"Blade Runner 2049" tinha Harrison Ford e Ryan Gosling, era realizado pelo talentoso Denis Villeneuve ("O Primeiro Encontro") e apesar de ser a continuação de um dos filmes mais míticos da história do cinema, os críticos não pouparam nos elogios.

Só que o resultado foi um dos grandes "flops" de bilheteira de 2017: o filme terá custado 185 milhões de dólares e só fez 258 milhões em todo o mundo.

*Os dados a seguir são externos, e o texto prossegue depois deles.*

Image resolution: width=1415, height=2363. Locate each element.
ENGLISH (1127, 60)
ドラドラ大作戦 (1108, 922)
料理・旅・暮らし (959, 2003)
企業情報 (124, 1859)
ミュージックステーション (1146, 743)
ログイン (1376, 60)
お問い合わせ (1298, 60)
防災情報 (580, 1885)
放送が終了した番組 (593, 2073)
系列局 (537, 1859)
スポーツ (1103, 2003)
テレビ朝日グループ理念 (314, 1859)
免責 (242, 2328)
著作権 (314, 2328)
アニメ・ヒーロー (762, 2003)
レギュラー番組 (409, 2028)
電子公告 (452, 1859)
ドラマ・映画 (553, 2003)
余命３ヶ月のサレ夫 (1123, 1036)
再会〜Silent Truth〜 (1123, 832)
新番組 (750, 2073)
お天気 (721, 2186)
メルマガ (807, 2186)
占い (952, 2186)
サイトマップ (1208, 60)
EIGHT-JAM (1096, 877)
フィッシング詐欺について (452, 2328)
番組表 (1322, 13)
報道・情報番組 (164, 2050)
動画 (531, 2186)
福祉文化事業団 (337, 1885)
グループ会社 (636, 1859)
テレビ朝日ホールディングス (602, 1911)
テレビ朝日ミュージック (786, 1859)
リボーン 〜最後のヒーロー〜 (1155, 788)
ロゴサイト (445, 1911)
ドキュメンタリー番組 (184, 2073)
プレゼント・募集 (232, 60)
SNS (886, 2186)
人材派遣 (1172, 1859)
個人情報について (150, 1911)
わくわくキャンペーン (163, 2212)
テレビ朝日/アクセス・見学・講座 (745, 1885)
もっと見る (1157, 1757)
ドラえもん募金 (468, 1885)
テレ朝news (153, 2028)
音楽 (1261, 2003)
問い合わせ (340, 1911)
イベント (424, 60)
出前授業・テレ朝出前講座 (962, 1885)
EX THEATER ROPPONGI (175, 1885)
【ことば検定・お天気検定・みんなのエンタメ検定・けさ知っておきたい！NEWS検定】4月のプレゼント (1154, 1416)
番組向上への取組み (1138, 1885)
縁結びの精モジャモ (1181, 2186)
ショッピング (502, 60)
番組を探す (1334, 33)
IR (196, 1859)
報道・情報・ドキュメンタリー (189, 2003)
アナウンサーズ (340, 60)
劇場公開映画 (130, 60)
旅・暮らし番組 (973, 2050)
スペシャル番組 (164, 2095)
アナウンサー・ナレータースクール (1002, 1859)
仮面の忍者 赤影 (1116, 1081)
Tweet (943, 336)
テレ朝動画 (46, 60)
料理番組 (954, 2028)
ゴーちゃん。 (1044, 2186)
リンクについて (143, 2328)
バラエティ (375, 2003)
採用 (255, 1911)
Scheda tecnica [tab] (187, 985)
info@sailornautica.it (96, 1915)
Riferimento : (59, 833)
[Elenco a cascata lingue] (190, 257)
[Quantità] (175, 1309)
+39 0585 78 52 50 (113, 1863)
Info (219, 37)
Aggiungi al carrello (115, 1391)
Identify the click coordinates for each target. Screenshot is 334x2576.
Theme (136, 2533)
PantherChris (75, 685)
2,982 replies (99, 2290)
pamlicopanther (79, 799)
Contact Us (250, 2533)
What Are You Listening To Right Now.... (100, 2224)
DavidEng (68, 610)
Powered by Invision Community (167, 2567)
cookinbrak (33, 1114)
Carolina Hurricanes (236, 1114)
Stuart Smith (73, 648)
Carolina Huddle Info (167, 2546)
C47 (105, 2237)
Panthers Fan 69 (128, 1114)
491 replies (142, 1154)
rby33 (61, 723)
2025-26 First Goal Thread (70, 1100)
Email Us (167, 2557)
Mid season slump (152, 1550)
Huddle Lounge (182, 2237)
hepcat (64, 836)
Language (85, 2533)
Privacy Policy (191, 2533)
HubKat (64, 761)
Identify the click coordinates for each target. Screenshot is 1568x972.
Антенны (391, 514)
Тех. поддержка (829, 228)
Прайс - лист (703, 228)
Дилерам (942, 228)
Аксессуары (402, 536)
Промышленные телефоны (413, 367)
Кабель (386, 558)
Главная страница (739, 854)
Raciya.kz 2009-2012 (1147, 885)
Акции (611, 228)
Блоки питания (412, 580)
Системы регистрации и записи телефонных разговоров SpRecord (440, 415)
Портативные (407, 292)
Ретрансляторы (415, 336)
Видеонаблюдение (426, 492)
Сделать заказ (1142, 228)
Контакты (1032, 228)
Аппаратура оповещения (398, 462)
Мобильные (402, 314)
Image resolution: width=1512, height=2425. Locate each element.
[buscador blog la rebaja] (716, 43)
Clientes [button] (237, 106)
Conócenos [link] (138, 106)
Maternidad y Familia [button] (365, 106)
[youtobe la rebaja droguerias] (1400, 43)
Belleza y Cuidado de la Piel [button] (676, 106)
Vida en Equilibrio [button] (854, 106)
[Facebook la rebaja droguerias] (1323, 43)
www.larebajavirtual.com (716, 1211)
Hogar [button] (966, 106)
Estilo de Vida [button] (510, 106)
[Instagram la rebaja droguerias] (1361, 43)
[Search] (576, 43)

Para muitos, o desfecho é surpreendente e um mistério, mas não para o realizador do primeiro "Blade Runner" (1982) e a principal força criativa da sequela a razão do fracasso foram os 163 minutos de duração.

"É lento. É lento. Longo. Demasiado longo. Teria tirado meia hora", disse Ridley Scott ao Al Arabiya.

Sempre com um olho na parte artística e outro na comercial, o muito prático realizador já tinha manifestado a mesma opinião noutra entrevista ao Vulture.

Em contraste, o original "Blade Runner: Perigo Iminente", também um fracasso comercial antes de se tornar um clássico, tinha 117 minutos na versão que agora é considerada a oficial: o "Final Cut".

Para alguns, "Blade Runner 2049" era lento e aborrecido. Menos 30 minutos poderia ter evitado essas reações e principalmente permitiria aos cinemas acrescentar outra sessão, um pormenor importante nos filmes de grande orçamento.